Not all information will disappear. Some of it will migrate to paywalls, which AI companies will license. Some will retreat into private Slack channels and Discord servers and group chats, inaccessible to crawlers. Academic research will persist in PDFs behind institutional logins. The rich seam of casual, practical, experience-based knowledge — how to wire a three-way switch, how to negotiate a lease, how to debug a race condition — will quietly vanish from the indexable web, because that knowledge lives in the kind of content that ad revenue made viable and AI Overviews made economically pointless.

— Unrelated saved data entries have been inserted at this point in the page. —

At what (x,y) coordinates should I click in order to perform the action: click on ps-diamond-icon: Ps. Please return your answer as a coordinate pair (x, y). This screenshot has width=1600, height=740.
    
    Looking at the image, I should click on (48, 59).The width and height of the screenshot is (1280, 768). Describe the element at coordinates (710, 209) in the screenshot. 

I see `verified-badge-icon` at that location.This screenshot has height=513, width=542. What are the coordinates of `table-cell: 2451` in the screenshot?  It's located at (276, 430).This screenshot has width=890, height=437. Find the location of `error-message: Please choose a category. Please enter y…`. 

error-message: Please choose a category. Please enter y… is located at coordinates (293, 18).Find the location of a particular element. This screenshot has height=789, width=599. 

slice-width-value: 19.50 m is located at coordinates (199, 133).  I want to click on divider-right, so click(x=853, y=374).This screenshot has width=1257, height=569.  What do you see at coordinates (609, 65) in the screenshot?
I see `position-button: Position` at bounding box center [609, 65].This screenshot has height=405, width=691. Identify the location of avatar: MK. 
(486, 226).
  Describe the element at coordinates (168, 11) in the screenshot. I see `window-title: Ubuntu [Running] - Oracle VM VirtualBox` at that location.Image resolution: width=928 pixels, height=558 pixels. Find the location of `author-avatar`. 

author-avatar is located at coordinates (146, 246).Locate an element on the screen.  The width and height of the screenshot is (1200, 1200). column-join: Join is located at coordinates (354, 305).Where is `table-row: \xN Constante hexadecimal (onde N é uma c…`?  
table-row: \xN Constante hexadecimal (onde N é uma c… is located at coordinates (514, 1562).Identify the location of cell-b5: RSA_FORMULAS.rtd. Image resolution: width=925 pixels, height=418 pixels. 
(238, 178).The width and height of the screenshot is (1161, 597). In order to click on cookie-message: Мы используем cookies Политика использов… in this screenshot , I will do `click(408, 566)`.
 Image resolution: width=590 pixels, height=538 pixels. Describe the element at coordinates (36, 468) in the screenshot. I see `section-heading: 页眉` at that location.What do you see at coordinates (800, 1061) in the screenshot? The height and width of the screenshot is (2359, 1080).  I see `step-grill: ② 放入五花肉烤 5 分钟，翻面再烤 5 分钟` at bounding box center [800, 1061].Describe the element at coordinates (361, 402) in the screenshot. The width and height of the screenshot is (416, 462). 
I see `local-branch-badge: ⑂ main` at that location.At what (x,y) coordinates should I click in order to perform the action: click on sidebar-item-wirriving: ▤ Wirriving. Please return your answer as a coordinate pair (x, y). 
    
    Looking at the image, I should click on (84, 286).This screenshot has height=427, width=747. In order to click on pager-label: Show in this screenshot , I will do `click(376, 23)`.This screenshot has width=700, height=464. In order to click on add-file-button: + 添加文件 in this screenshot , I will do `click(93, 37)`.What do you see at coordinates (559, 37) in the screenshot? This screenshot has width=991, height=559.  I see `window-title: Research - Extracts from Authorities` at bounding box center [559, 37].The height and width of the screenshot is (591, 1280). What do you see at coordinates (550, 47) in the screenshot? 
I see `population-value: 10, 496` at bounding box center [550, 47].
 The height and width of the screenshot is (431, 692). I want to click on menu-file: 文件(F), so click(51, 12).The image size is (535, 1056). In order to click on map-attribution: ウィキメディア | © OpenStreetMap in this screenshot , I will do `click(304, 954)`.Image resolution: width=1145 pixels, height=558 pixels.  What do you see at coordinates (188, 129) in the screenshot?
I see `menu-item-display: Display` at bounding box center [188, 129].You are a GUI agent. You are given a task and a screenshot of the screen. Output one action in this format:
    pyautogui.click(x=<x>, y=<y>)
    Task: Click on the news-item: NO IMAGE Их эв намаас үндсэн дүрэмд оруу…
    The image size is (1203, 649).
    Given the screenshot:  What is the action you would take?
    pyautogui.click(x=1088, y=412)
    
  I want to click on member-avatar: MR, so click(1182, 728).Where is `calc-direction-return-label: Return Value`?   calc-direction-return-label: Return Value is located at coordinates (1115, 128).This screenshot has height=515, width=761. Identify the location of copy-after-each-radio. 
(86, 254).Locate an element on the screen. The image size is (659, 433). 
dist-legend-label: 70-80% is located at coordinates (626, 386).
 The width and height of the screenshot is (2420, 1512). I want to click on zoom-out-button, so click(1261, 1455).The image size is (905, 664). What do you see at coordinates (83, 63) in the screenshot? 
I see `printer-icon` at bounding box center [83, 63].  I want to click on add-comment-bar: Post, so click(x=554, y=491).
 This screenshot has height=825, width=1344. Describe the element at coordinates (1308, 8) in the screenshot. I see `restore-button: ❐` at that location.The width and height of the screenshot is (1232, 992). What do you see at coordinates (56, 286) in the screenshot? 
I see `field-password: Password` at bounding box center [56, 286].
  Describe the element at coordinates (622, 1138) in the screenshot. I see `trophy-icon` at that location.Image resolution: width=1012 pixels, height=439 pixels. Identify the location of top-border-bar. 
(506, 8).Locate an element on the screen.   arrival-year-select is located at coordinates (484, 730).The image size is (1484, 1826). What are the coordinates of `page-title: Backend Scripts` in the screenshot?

What you’re left with is a training corpus that skews heavily toward official sources, sponsored content, and whatever managed to survive behind a paywall — a less diverse, less weird, less human set of inputs. In my experience, the weird and the human parts are exactly what make LLM outputs feel useful rather than bureaucratic.

Google’s Actual Bet

To be fair to Google, they’re not being malicious. They’re optimizing for what users want in the short term — immediate answers, no friction — and that’s a completely rational response to competitive pressure from ChatGPT and Perplexity and everyone else racing to remove the click from the search loop. The externality they’re creating, the slow devitalization of the web, doesn’t show up on any quarterly metric. It’ll show up in model quality in three to five years, diffuse enough to blame on something else.

There’s also a version of this that ends okay. Maybe micropayments finally work at scale. Maybe some hybrid emerges where AI systems route meaningful compensation back to sources. Maybe the open web proves more resilient than I’m giving it credit for, sustained by people who write for reasons other than ad revenue.

But I find myself genuinely uncertain whether we’ll notice the degradation in time to do anything about it. The model always sounds confident. That’s kind of the point. And if the web that trained it is gone, there’s no easy way to check its work.